Она была маленькая, морщинистая, согнутая радикулитом, но очень обрадовалась моему неожиданному прибытию: – Родные детки не ездют, так хоть двоюродных посмотрю. Молодец, девушка, красивая. На мать похожа, но на отца все ж таки больше!
– А вы знали моего отца? – спросила я, боясь спугнуть удачу.
– А то не знала! – Тетя Вера подоткнула седую прядь, выбившуюся из-под цветастого платка, и охотно погрузилась в воспоминания: – Не нашенский был, залетный какой-то. Татьяна, племянница, мать твоя, привела его откуда-то. Важный такой, мундир красивый. Только грязный. Мы уж обстирали его осторожненько, чтоб не попортить дорогую вещь. А папаша твой, как его, Вениамин, что ли, сидел все время в дедовой комнате, с Михаилом моим. В одном белье сидел – нашу одежу отказался надевать. Ждал, когда его мундир высохнет. Да белье-то какое хорошее на нем было! Тонкое, вышитое вензелями. Даже кальсоны были вышитые, ей-богу! Сидели они, выпивали. Больше дед мой выпивал. Ой, наклюкался, помню…
– А огород у вас далеко?
– Да я, дочка, почти уж и не сажаю его. Сил нет гнуться. Раньше, конечно, большой был. Одной картошки вона сколько садили! А теперь – нет. Все бурьяном заросло. Даже и перепахивать его по осени не зову никого.

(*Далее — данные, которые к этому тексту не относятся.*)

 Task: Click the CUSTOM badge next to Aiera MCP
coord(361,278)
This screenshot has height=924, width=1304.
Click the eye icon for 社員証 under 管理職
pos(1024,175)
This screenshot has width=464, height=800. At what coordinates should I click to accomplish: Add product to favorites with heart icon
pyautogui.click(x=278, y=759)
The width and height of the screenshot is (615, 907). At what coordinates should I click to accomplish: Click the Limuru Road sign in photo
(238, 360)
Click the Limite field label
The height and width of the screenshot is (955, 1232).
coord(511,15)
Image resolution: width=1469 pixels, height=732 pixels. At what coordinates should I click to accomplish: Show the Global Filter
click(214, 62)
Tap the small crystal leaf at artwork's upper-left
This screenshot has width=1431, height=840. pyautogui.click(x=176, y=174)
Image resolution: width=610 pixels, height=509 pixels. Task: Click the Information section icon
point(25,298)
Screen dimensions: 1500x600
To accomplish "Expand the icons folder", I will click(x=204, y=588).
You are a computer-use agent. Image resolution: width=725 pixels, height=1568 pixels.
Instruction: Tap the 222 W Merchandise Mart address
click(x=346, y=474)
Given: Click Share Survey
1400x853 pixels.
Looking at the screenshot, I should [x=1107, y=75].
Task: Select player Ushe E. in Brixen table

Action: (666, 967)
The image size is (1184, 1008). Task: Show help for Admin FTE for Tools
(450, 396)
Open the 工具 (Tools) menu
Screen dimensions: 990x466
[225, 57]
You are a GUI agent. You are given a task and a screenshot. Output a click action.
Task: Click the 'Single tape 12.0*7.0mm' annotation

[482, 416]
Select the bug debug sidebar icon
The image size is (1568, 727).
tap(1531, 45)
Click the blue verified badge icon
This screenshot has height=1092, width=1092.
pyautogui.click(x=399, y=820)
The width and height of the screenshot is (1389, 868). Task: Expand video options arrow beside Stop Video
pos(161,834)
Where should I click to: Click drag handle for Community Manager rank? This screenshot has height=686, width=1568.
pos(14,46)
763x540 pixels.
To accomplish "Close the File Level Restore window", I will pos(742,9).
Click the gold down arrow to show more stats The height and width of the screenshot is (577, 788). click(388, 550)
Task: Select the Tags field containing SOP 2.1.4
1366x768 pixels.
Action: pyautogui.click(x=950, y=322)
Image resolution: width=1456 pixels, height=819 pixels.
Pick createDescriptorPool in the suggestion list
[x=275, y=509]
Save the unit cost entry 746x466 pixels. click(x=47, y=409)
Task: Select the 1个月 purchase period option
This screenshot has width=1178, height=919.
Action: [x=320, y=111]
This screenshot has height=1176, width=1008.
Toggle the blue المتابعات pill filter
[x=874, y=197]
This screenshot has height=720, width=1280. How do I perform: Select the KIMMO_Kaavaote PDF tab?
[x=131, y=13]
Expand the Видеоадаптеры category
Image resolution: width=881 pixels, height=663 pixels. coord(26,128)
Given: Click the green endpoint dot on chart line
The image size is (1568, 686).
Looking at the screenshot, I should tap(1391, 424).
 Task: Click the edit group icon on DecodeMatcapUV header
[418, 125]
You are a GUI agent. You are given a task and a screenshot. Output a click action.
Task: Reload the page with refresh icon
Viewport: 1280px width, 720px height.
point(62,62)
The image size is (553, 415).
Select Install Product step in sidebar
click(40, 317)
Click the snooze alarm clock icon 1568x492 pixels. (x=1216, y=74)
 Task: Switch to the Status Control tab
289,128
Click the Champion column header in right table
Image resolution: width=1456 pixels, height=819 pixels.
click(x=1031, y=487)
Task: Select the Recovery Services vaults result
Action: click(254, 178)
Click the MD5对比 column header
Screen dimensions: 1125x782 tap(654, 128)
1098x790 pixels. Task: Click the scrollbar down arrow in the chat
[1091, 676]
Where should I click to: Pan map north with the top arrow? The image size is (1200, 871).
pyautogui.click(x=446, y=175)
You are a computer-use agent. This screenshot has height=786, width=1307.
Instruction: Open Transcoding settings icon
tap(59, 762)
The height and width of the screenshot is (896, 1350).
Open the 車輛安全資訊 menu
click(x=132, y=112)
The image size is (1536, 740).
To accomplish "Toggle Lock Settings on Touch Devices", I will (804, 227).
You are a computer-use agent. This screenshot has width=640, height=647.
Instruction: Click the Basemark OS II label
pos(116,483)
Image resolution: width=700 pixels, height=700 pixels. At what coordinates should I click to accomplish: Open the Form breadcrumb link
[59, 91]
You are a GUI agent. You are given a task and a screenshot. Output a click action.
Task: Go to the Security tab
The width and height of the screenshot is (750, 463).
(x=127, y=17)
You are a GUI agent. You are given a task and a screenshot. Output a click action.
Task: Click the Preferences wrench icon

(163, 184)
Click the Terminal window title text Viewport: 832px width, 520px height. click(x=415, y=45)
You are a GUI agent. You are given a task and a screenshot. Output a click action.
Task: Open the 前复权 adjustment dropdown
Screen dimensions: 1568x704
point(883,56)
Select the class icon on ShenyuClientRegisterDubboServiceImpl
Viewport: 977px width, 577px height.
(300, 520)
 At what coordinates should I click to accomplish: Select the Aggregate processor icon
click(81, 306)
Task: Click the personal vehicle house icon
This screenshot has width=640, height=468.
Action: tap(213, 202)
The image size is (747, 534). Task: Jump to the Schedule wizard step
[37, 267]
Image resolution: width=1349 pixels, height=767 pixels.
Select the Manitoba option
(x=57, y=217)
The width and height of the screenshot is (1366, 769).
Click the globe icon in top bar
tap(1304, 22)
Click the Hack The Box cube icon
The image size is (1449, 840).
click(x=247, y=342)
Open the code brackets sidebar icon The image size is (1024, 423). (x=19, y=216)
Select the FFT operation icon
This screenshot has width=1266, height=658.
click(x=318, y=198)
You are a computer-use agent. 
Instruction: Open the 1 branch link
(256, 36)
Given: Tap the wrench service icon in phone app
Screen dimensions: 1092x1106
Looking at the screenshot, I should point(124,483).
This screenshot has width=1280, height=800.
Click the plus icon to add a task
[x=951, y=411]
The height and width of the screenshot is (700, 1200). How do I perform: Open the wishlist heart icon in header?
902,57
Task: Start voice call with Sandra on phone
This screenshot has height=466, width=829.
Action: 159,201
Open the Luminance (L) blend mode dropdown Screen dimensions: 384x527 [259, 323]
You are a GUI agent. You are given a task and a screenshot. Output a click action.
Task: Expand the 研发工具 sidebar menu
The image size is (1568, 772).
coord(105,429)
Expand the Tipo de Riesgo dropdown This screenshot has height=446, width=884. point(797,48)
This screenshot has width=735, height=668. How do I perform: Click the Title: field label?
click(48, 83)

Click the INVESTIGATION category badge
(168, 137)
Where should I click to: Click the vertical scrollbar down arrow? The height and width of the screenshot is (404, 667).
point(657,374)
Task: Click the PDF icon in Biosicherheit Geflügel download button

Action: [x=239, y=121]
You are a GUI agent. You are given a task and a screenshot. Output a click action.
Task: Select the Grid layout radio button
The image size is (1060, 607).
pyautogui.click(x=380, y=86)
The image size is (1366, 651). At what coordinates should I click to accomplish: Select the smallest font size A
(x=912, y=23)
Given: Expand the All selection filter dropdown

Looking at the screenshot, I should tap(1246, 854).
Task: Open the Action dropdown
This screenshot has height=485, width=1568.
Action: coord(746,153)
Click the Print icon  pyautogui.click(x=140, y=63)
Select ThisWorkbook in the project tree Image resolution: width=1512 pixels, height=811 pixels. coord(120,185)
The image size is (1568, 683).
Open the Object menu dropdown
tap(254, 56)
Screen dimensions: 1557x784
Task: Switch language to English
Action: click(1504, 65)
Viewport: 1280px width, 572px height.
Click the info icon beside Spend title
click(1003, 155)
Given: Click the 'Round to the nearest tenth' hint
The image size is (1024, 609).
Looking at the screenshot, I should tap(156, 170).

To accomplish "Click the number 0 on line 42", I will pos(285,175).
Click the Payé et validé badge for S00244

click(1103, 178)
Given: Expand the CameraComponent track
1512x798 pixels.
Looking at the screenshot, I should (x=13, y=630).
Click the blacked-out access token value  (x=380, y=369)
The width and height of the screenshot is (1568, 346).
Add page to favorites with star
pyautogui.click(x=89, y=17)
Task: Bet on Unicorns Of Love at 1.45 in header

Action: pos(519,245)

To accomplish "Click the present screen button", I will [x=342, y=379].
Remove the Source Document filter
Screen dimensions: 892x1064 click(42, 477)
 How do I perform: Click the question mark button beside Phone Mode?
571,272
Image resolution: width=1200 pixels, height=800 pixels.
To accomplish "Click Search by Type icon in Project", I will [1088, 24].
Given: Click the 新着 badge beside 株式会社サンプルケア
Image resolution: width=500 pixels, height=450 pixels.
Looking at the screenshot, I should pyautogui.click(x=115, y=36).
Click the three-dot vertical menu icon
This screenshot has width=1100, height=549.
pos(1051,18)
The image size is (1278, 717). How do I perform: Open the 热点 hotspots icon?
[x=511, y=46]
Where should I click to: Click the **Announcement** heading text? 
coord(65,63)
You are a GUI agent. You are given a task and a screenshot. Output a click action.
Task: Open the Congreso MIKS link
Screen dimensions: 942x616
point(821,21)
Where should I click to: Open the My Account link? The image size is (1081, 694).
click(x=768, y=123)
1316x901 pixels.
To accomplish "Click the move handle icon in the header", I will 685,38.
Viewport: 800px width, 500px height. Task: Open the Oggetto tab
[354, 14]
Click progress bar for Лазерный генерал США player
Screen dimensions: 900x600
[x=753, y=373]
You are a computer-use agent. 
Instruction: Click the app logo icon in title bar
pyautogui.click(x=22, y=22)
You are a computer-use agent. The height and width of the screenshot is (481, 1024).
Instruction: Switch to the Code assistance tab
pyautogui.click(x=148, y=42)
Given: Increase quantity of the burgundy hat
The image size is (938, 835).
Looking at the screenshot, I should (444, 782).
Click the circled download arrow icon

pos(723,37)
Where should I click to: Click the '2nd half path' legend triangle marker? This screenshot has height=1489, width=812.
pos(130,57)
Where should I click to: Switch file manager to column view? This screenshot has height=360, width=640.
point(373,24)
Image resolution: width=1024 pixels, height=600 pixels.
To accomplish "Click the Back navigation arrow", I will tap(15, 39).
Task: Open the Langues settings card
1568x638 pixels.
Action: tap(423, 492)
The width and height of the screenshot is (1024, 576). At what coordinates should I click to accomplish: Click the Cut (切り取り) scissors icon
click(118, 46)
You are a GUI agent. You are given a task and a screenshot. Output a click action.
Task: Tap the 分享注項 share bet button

Тетя Вера вывела меня через засыхающий от старости яблоневый сад в умиротворенную теплынь летней степи. Вдалеке – волна серых меловых гор с зияющими белыми проплешинами, где-то около них, как рассказывала мама, беззвучно петляла маленькая река, в жару превращающаяся в цепочку самостоятельных прудов. А между горами и мной среди ленивого знойного марева было разбросано несколько аккуратных полушарий терновника.
Из маминых инструкций я знала, что искать надо в ближайшем слева. Экипировалась соответствующим образом: неновый, но и немаркий темно-коричневый брючный костюм, сверху древняя стройотрядовская курточка – еще мамина. Изрядно вылинявшая и почти утратившая первоначальный защитный цвет. На руках перчатки (тоже из маминого гардероба), волосы забраны под легкую белую косынку с сиреневыми полосками по краям.
В общем: «Мальбрук в поход собрался. Вернется ль он – как знать?»
Я оглянулась на бордовые мальвы, роскошной цветастой стеной окаймляющие сад тети Веры, и смело шагнула вперед – мимо рослых островков пижмы, дотягивающихся своими солнечно-желтыми головками почти до моей груди, – прямо к терновому кургану.
Первые два обнаруженных в терновнике лаза обманули меня. Оба, попетляв, кончились ничем. Я вылезала из них пятясь, обливаясь потом, исцарапанная корявыми безлистными веточками (мягкая зелень листочков шелестела над головой, поближе к солнцу). Благодарила я судьбу только за одно – до меня в этой глуши никому не было дела. Хотя бы потому, что никого вокруг и не было. Даже тетя Вера вернулась в прохладу хаты, не дожидаясь окончания моей экспедиции.
Зато третий лаз порадовал. Он тоже не обещал ничего интересного до тех пор, пока под коленками я не обнаружила остатки пресловутой калитки.
Она все-таки не выдержала испытания временем, столетней давности веревки распались, и трухлявые горбыли, рассыпающиеся при одном прикосновении, лежали неопрятным ворохом. Я могла бы и не заметить их, если б не знала точно, что ищу. Хорошо сохранился лишь столбик, к которому некогда была калитка привязана. На его аккуратной, ровной поверхности до сих пор хранились желобки от веревочных петель. И это давало основания подозревать, что когда-то, в давние времена, калиткой очень даже активно пользовались.
Как и предупреждав мама, дальше столбика хода не было. Узкий лаз так резко отворачивал б сторону, будто живность, его проделавшая, на границе бывшей калитки чего-то страшно пугалась и стремительно улепетывала куда подальше.